→ How to complete this task
Would you retype the whole listing exactly?
........
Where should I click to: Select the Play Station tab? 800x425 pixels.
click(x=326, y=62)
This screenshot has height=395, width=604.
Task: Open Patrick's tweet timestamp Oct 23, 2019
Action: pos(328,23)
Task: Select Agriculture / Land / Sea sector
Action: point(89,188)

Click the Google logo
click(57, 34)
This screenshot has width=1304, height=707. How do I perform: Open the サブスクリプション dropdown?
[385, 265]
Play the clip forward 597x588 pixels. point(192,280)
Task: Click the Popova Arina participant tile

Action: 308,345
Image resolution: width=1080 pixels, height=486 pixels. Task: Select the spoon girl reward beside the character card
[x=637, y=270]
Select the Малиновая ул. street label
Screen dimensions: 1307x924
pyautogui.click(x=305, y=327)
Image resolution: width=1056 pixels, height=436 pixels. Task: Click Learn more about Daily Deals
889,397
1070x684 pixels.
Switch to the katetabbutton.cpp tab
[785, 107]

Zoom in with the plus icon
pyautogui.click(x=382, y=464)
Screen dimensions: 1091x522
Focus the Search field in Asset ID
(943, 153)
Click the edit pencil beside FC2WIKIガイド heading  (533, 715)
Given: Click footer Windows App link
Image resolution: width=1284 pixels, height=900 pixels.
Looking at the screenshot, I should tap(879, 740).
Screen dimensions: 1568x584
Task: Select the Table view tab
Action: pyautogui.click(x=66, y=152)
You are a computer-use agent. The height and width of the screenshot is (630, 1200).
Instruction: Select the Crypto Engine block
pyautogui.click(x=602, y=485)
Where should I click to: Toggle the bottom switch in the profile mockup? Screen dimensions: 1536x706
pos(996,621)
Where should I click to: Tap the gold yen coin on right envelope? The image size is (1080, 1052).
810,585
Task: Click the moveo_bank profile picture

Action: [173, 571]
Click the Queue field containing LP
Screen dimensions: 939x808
........
→ Answer section
Where should I click to: Select the Play Station tab? 800x425 pixels.
click(x=326, y=62)
This screenshot has height=395, width=604.
Task: Open Patrick's tweet timestamp Oct 23, 2019
Action: pos(328,23)
Task: Select Agriculture / Land / Sea sector
Action: point(89,188)

Click the Google logo
click(57, 34)
This screenshot has width=1304, height=707. How do I perform: Open the サブスクリプション dropdown?
[385, 265]
Play the clip forward 597x588 pixels. point(192,280)
Task: Click the Popova Arina participant tile

Action: 308,345
Image resolution: width=1080 pixels, height=486 pixels. Task: Select the spoon girl reward beside the character card
[x=637, y=270]
Select the Малиновая ул. street label
Screen dimensions: 1307x924
pyautogui.click(x=305, y=327)
Image resolution: width=1056 pixels, height=436 pixels. Task: Click Learn more about Daily Deals
889,397
1070x684 pixels.
Switch to the katetabbutton.cpp tab
[785, 107]

Zoom in with the plus icon
pyautogui.click(x=382, y=464)
Screen dimensions: 1091x522
Focus the Search field in Asset ID
(943, 153)
Click the edit pencil beside FC2WIKIガイド heading  (533, 715)
Given: Click footer Windows App link
Image resolution: width=1284 pixels, height=900 pixels.
Looking at the screenshot, I should tap(879, 740).
Screen dimensions: 1568x584
Task: Select the Table view tab
Action: pyautogui.click(x=66, y=152)
You are a computer-use agent. The height and width of the screenshot is (630, 1200).
Instruction: Select the Crypto Engine block
pyautogui.click(x=602, y=485)
Where should I click to: Toggle the bottom switch in the profile mockup? Screen dimensions: 1536x706
pos(996,621)
Where should I click to: Tap the gold yen coin on right envelope? The image size is (1080, 1052).
810,585
Task: Click the moveo_bank profile picture

Action: [173, 571]
Click the Queue field containing LP
Screen dimensions: 939x808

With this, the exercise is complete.